People with gastritis must pay extra attention to diet
Spring is the season when chronic gastritis, gastric ulcers, gallstones, and hepatitis are most likely to recur. Thus, those with these conditions should be particularly careful with their diet. It is best to drink yam porridge or millet porridge regularly. Avoid acidic foods like hawthorn and plum.
For those with gallstones or hepatitis, besides following the principles of "reducing sourness and increasing sweetness" and "nourishing yang," they should also limit fatty foods to prevent recurrence of liver and gallbladder diseases.
Nourishing Yin and Moistening Dryness Recipes
Honeyed Radish Juice: 500g white radish, washed, peeled, chopped, and juiced. Take 60ml juice each time, mix with 20–30g honey, stir well, and consume three times daily.
Honey Steamed Lily Bulb: 50g lily bulb, 50g honey. Wash lily, separate petals, soak in clean water for half an hour, drain, place in bowl, add honey, steam over water for about one hour.
Honey-Preserved Snow Pear: 500g snow pear, washed, remove stem and core, place in pot, add adequate water, boil until seven-tenths cooked. When water nearly evaporates, add more water and 250g honey, simmer slowly until fully cooked and syrup reduced. Cool, store in bottle or jar. This food effectively moisturizes, generates body fluids, and relieves thirst.
Sugarcane Juice Rice Porridge: 500g fresh sugarcane, peel off, cut into pieces, juice extracted. Cook 60g rice into porridge, add 60ml sugarcane juice after boiling, bring to a boil again before serving.
Lily Bulb Lotus Seed Porridge: 30g dried lily bulb, 30g lotus seed, 30g rock sugar, 100g rice.

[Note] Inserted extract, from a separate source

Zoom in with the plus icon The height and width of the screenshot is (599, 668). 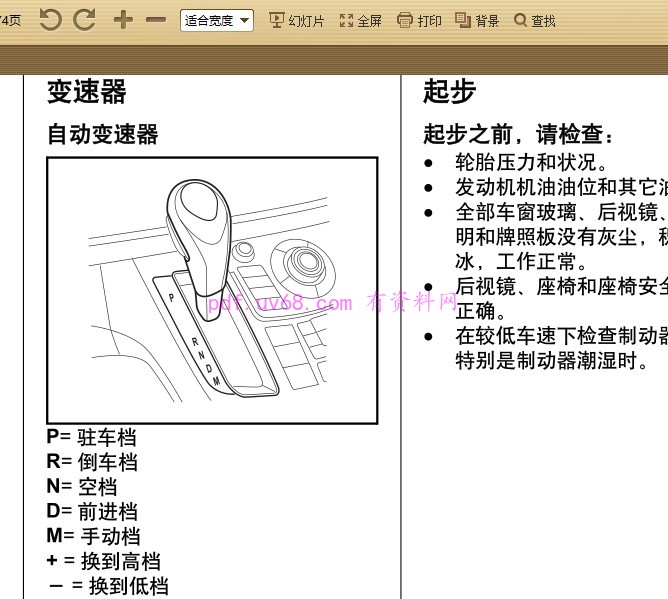tap(122, 20)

Wash lotus seed, soak in water to soften. Wash dried lily and rice, add to pot with lotus seed, add sufficient water, bring to boil over high heat, then simmer over low heat. Add rock sugar when nearly cooked, cook slightly longer.
Lily Flower Yam Porridge: 10g lily flower, 30g yam, 30g rice, appropriate rock sugar. Wash yam, peel, slice thinly. Wash rice, add to pot with yam, add water, cook into porridge. Add washed lily flowers when porridge near completion. After boiling twice, add rock sugar, cool before eating.
Sweet and warming foods are most suitable for spring consumption.